There was quite a brouhaha surrounding AT&T and the new FaceTime over Cellular feature found in iOS 6 last year, with AT&T initially only allowing Mobile Share customers to use it, and then it offered the feature to any customer with an LTE device on a tiered data plan. Today AT&T opened things up a bit further, announcing that any customer with a tiered data plan can now make FaceTime calls over a cellular connection free of charge. This means that owners of non-LTE iOS devices, like the iPhone 4S, can make free FaceTime over Cellular calls.
AT&T says that it's started updating its systems to support the expanded FaceTime over Cellular functionality and that the update will start going out to customers "in the next couple of weeks." Customers won't need to do anything on their end, and it's expected that the update will continue to go out over the next several months.

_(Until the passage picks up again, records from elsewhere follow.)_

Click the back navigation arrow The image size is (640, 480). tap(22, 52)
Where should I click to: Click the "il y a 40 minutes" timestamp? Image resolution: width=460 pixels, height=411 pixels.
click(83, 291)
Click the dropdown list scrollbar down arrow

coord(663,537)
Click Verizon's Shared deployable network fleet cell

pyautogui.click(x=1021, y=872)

Considering everything that's been going on with with this AT&T-FaceTime situation in recent months, including a threat of an FCC complaint, it's good to see that the big blue carrier has finally decided to open up and allow all tiered data plan customers to make FaceTime calls over a cellular connection. Of course, the key part of today's decision is the "tiered data plan" portion, which means that any AT&T customers that still have a death grip on their grandfathered unlimited data plan still can't use FaceTime over Cellular. That's not exactly a surprise, but it's still kind of a bummer. For any AT&T folk that've made the jump to tiered data on a non-LTE iOS, though, FaceTime over Cellular will soon be yours. Have any of you ever made a FaceTime call over a cellular connection?